WORKING DATA:

————————

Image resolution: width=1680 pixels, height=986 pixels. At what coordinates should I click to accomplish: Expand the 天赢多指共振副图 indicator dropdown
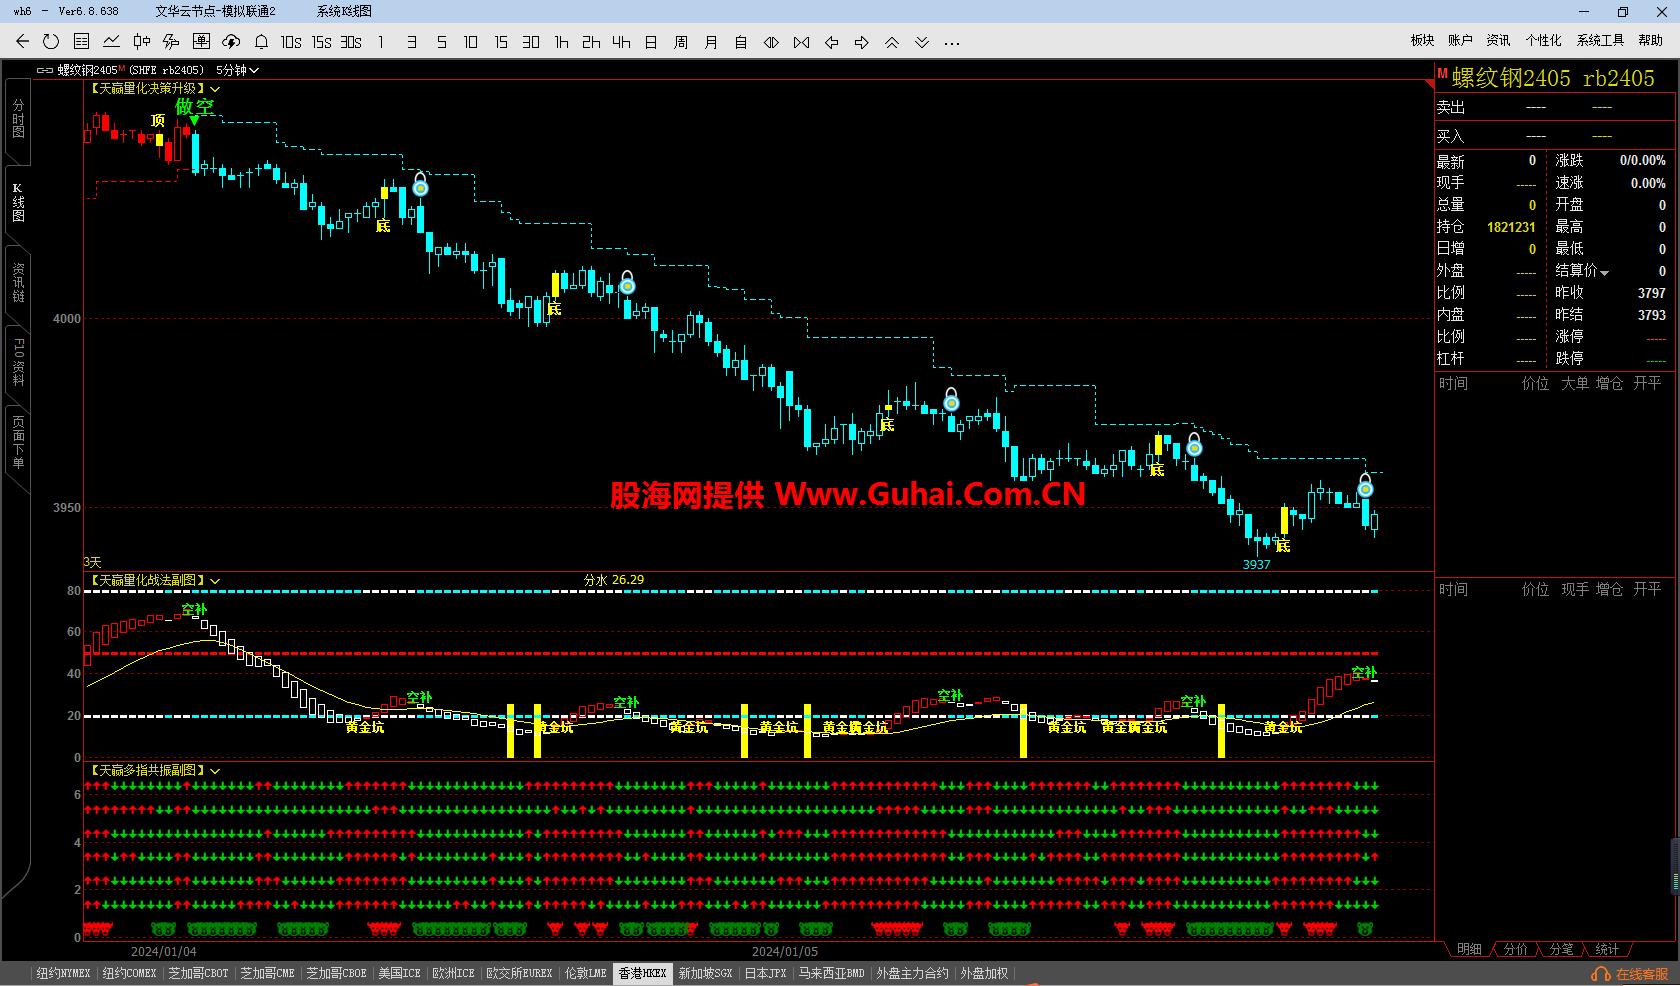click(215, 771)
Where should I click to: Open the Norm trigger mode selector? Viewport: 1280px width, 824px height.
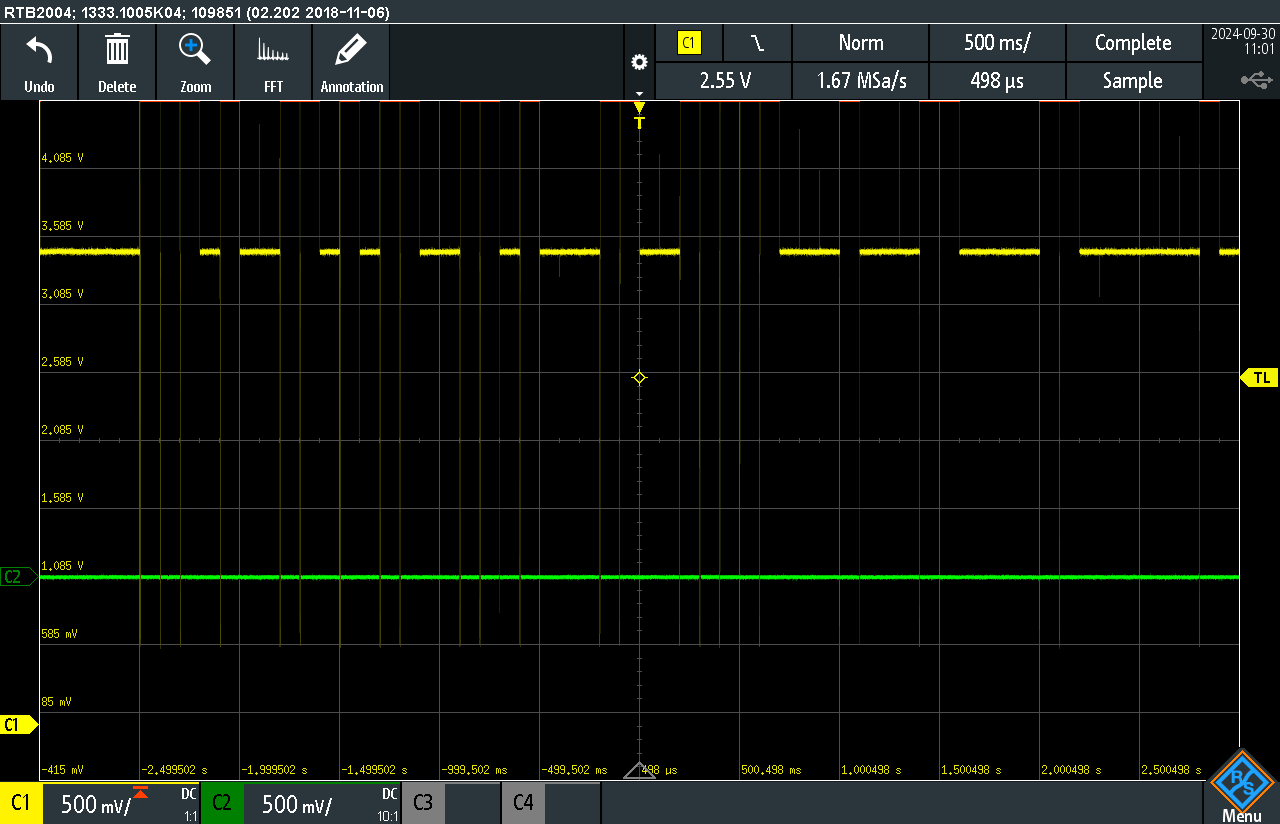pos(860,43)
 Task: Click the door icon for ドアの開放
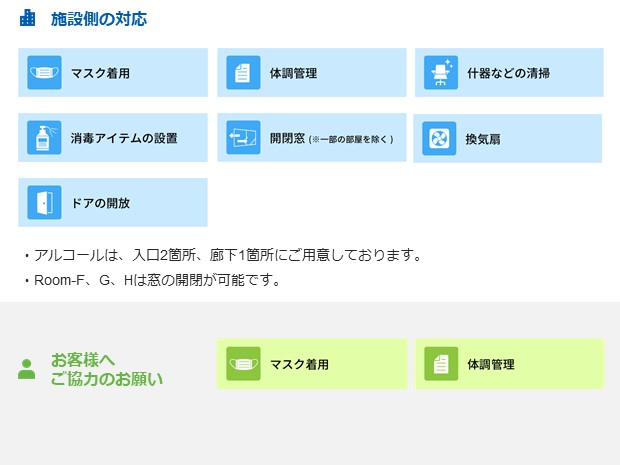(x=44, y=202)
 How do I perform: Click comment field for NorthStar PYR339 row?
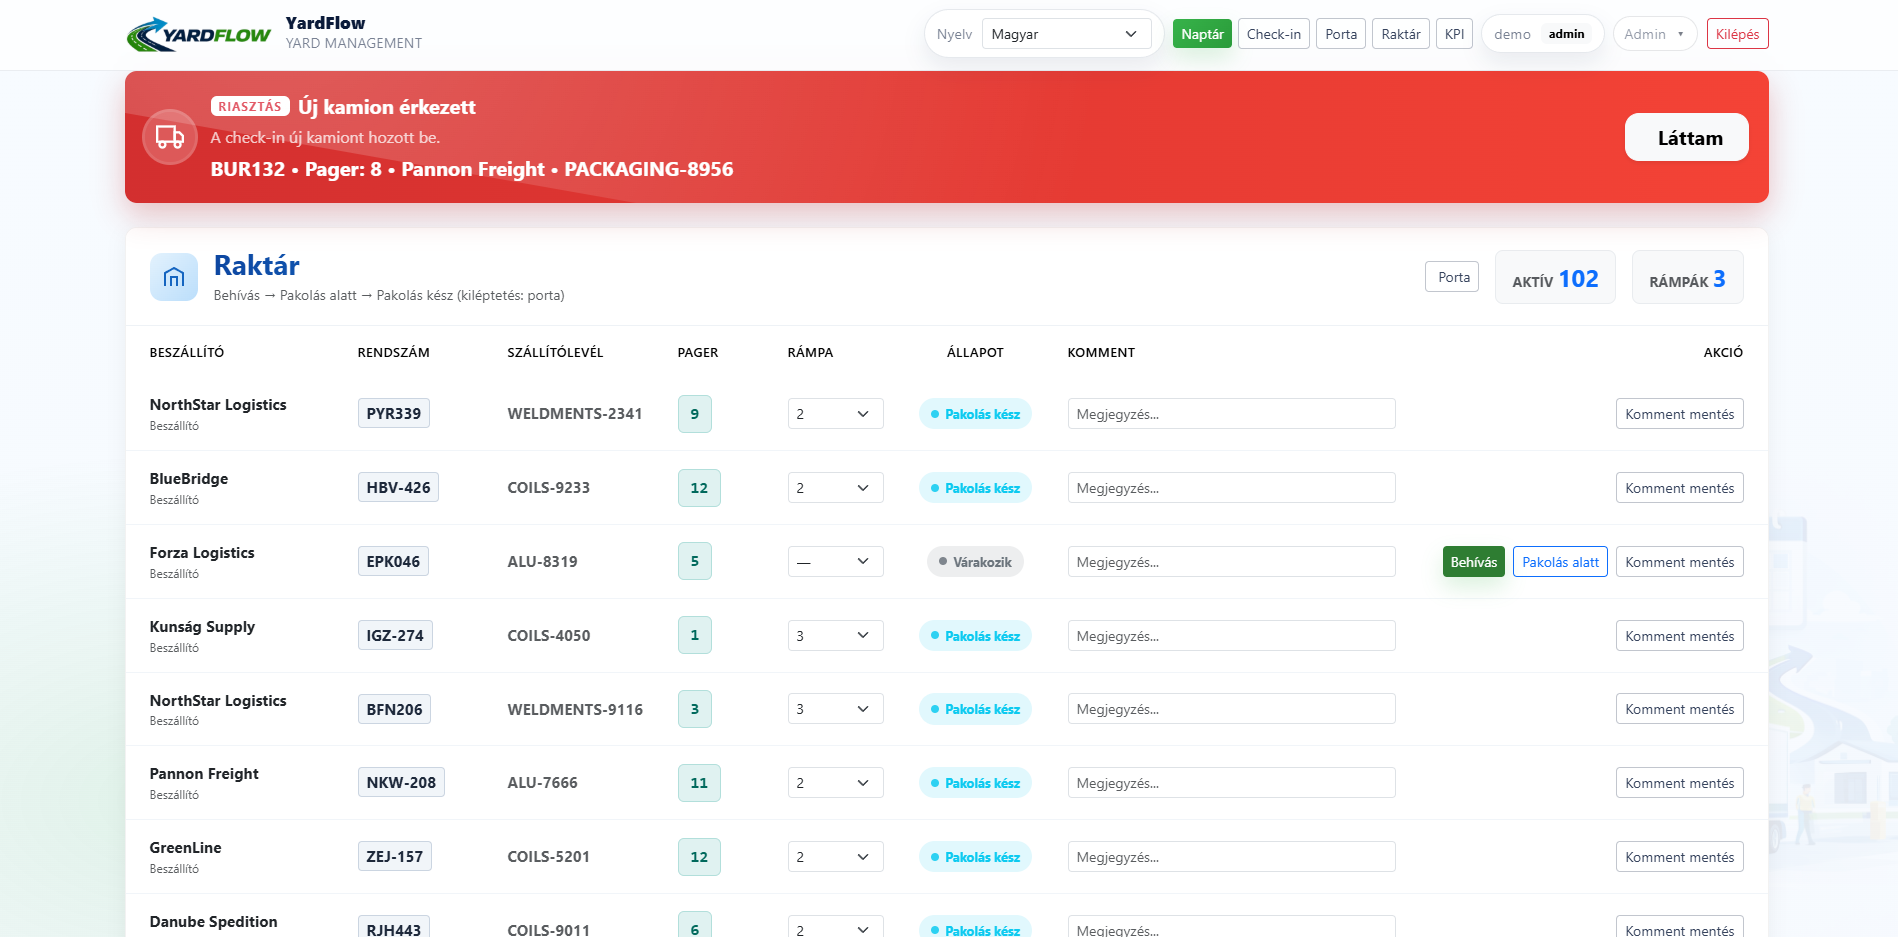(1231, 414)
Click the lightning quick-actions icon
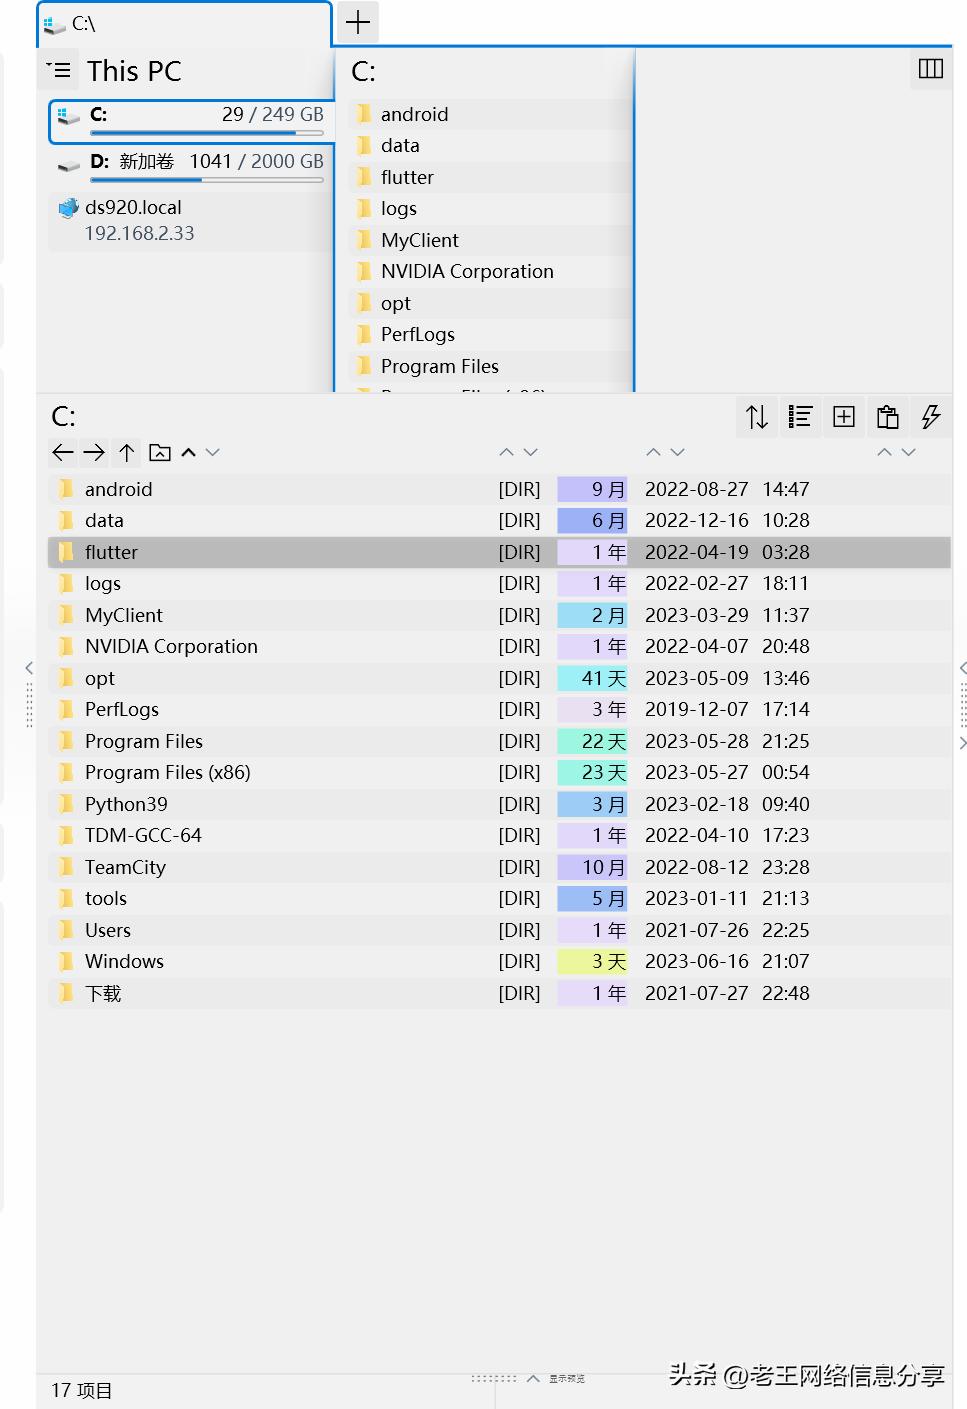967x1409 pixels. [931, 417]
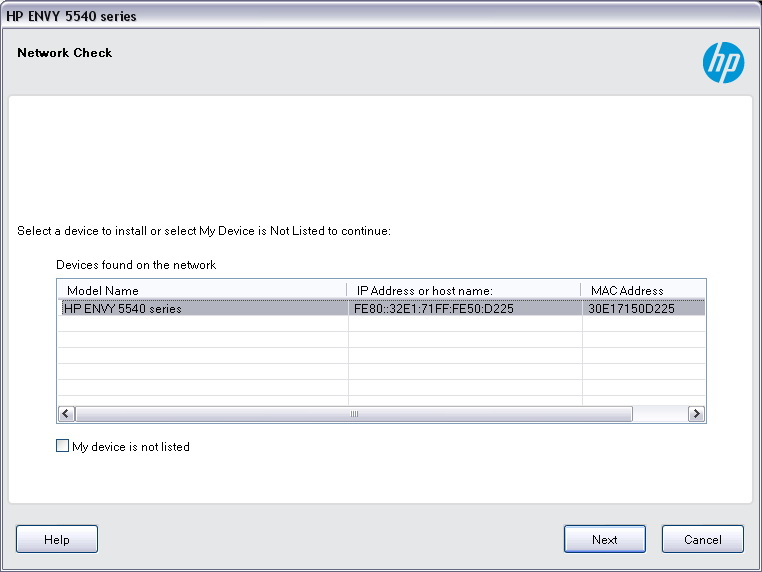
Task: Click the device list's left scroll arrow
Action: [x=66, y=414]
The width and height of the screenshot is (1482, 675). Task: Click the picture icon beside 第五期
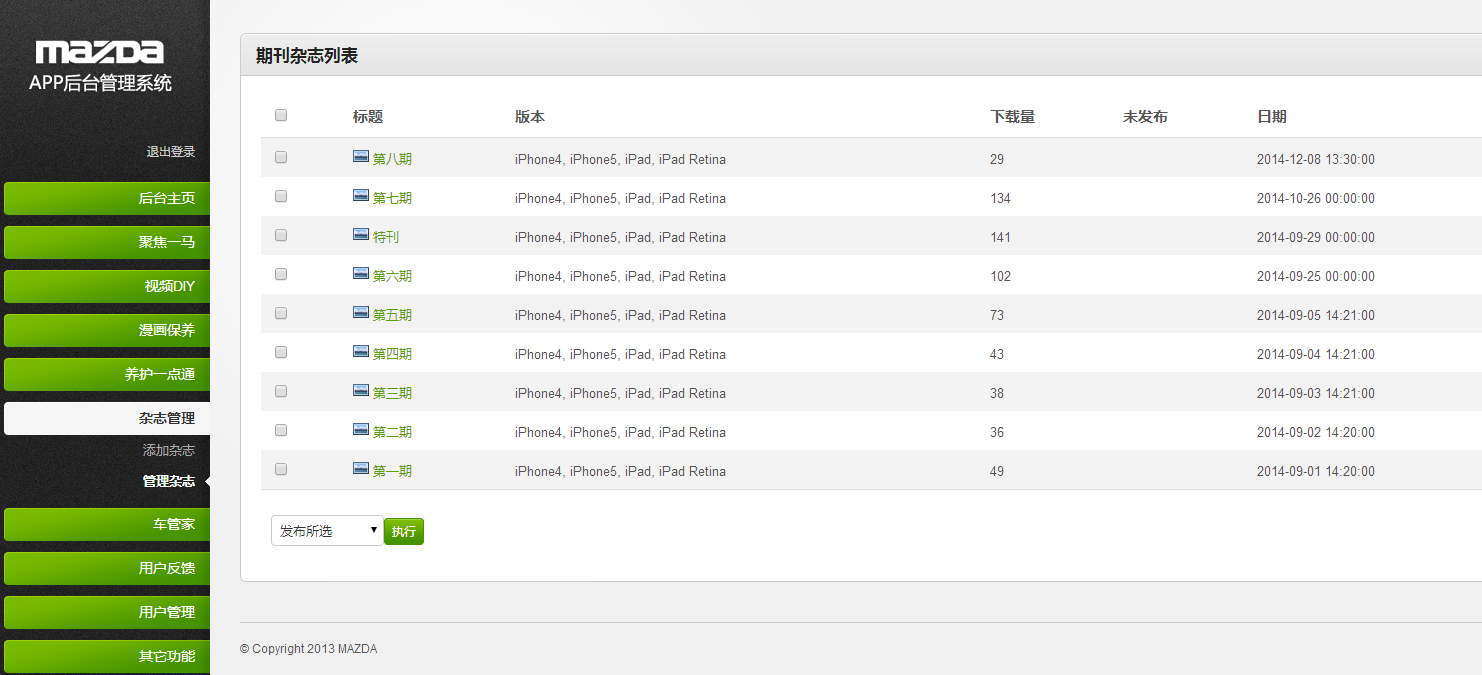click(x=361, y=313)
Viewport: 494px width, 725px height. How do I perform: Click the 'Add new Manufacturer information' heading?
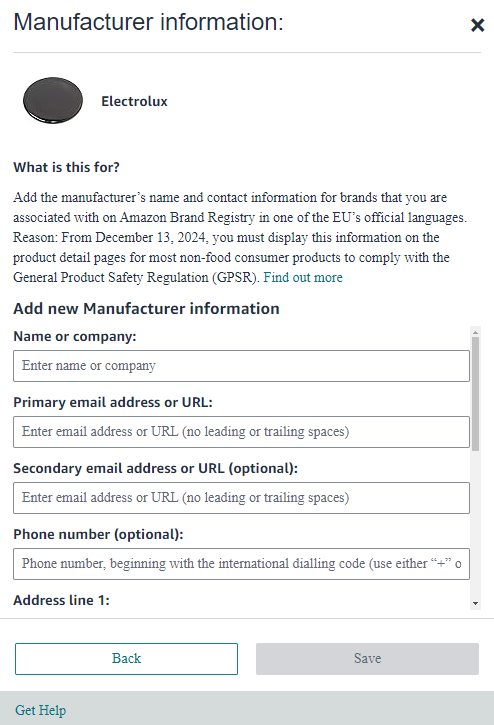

————————

WHAT TO PRODUCE: All entries above, minus the pictures, should be repeated exactly.

ANSWER:
Image resolution: width=1680 pixels, height=986 pixels. At what coordinates should I click to accomplish: Expand the 天赢多指共振副图 indicator dropdown
click(215, 771)
Where should I click to: Open the Norm trigger mode selector? Viewport: 1280px width, 824px height.
pos(860,43)
 Task: Click the door icon for ドアの開放
(x=44, y=202)
 How do I perform: Click comment field for NorthStar PYR339 row?
(1231, 414)
Click the lightning quick-actions icon
967x1409 pixels. [931, 417]
Task: Click the device list's left scroll arrow
Action: [x=66, y=414]
The width and height of the screenshot is (1482, 675). Task: Click the picture icon beside 第五期
click(x=361, y=313)
Viewport: 494px width, 725px height. How do I perform: Click the 'Add new Manufacturer information' heading?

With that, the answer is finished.